## GOAL OF THE EXERCISE
Exactly reproduce each of the entries shown below.

## INFORMATION GIVEN
□ □ □ □ □

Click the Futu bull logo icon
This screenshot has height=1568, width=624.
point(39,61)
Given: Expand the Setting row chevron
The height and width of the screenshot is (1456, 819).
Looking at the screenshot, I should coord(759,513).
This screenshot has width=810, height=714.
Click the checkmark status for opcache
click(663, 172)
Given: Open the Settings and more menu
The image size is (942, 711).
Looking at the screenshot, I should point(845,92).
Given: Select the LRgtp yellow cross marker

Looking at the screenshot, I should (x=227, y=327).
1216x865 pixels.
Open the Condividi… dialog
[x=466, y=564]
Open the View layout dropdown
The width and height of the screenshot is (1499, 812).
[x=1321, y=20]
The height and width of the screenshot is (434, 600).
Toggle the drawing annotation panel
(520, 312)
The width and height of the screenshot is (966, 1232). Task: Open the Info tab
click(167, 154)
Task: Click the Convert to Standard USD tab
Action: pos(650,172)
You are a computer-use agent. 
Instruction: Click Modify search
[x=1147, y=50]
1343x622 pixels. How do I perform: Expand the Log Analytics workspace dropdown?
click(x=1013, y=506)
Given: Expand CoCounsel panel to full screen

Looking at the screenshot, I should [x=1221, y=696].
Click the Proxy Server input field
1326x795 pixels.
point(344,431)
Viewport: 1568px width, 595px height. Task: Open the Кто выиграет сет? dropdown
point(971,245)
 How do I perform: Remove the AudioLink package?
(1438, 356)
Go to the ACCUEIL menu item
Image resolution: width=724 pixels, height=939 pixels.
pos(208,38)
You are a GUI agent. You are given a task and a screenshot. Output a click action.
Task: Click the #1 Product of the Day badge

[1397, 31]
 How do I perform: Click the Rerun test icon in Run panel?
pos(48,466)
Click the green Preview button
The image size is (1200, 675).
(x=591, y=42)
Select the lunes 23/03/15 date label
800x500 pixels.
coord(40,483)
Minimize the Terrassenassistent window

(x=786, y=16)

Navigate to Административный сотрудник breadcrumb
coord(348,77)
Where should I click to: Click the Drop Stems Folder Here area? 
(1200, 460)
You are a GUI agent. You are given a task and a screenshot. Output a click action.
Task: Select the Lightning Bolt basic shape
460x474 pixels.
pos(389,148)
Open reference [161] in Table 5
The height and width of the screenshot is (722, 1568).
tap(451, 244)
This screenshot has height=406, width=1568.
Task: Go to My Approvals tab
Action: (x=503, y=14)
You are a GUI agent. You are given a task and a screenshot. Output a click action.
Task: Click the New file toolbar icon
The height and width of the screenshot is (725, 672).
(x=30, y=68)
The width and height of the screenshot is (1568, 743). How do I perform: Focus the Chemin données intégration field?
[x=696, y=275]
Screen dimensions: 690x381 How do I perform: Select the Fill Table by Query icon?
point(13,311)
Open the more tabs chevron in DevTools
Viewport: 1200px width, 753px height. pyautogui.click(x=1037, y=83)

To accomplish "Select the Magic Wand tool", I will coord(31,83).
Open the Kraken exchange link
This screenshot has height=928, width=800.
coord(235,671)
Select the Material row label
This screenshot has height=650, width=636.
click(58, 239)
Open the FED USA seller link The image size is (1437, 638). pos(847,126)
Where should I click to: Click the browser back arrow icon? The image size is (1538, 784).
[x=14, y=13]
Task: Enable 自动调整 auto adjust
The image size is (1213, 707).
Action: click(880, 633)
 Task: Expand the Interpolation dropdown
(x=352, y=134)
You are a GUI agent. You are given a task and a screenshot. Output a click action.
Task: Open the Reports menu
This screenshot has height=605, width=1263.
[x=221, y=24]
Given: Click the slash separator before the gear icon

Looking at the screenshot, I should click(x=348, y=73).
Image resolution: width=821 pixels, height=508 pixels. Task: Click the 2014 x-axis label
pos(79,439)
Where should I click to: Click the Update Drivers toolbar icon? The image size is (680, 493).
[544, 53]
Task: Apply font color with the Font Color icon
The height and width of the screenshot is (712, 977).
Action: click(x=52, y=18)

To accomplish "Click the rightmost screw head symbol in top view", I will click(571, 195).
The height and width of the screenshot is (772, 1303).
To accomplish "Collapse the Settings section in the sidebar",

□ □ □ □ □

## ANSWER SECTION
Click the Futu bull logo icon
This screenshot has height=1568, width=624.
point(39,61)
Given: Expand the Setting row chevron
The height and width of the screenshot is (1456, 819).
Looking at the screenshot, I should coord(759,513).
This screenshot has width=810, height=714.
Click the checkmark status for opcache
click(663, 172)
Given: Open the Settings and more menu
The image size is (942, 711).
Looking at the screenshot, I should point(845,92).
Given: Select the LRgtp yellow cross marker

Looking at the screenshot, I should (x=227, y=327).
1216x865 pixels.
Open the Condividi… dialog
[x=466, y=564]
Open the View layout dropdown
The width and height of the screenshot is (1499, 812).
[x=1321, y=20]
The height and width of the screenshot is (434, 600).
Toggle the drawing annotation panel
(520, 312)
The width and height of the screenshot is (966, 1232). Task: Open the Info tab
click(167, 154)
Task: Click the Convert to Standard USD tab
Action: pos(650,172)
You are a computer-use agent. 
Instruction: Click Modify search
[x=1147, y=50]
1343x622 pixels. How do I perform: Expand the Log Analytics workspace dropdown?
click(x=1013, y=506)
Given: Expand CoCounsel panel to full screen

Looking at the screenshot, I should [x=1221, y=696].
Click the Proxy Server input field
1326x795 pixels.
point(344,431)
Viewport: 1568px width, 595px height. Task: Open the Кто выиграет сет? dropdown
point(971,245)
 How do I perform: Remove the AudioLink package?
(1438, 356)
Go to the ACCUEIL menu item
Image resolution: width=724 pixels, height=939 pixels.
pos(208,38)
You are a GUI agent. You are given a task and a screenshot. Output a click action.
Task: Click the #1 Product of the Day badge

[1397, 31]
 How do I perform: Click the Rerun test icon in Run panel?
pos(48,466)
Click the green Preview button
The image size is (1200, 675).
(x=591, y=42)
Select the lunes 23/03/15 date label
800x500 pixels.
coord(40,483)
Minimize the Terrassenassistent window

(x=786, y=16)

Navigate to Административный сотрудник breadcrumb
coord(348,77)
Where should I click to: Click the Drop Stems Folder Here area? 
(1200, 460)
You are a GUI agent. You are given a task and a screenshot. Output a click action.
Task: Select the Lightning Bolt basic shape
460x474 pixels.
pos(389,148)
Open reference [161] in Table 5
The height and width of the screenshot is (722, 1568).
tap(451, 244)
This screenshot has height=406, width=1568.
Task: Go to My Approvals tab
Action: (x=503, y=14)
You are a GUI agent. You are given a task and a screenshot. Output a click action.
Task: Click the New file toolbar icon
The height and width of the screenshot is (725, 672).
(x=30, y=68)
The width and height of the screenshot is (1568, 743). How do I perform: Focus the Chemin données intégration field?
[x=696, y=275]
Screen dimensions: 690x381 How do I perform: Select the Fill Table by Query icon?
point(13,311)
Open the more tabs chevron in DevTools
Viewport: 1200px width, 753px height. pyautogui.click(x=1037, y=83)

To accomplish "Select the Magic Wand tool", I will coord(31,83).
Open the Kraken exchange link
This screenshot has height=928, width=800.
coord(235,671)
Select the Material row label
This screenshot has height=650, width=636.
click(58, 239)
Open the FED USA seller link The image size is (1437, 638). pos(847,126)
Where should I click to: Click the browser back arrow icon? The image size is (1538, 784).
[x=14, y=13]
Task: Enable 自动调整 auto adjust
The image size is (1213, 707).
Action: click(880, 633)
 Task: Expand the Interpolation dropdown
(x=352, y=134)
You are a GUI agent. You are given a task and a screenshot. Output a click action.
Task: Open the Reports menu
This screenshot has height=605, width=1263.
[x=221, y=24]
Given: Click the slash separator before the gear icon

Looking at the screenshot, I should click(x=348, y=73).
Image resolution: width=821 pixels, height=508 pixels. Task: Click the 2014 x-axis label
pos(79,439)
Where should I click to: Click the Update Drivers toolbar icon? The image size is (680, 493).
[544, 53]
Task: Apply font color with the Font Color icon
The height and width of the screenshot is (712, 977).
Action: click(x=52, y=18)

To accomplish "Click the rightmost screw head symbol in top view", I will click(571, 195).
The height and width of the screenshot is (772, 1303).
To accomplish "Collapse the Settings section in the sidebar",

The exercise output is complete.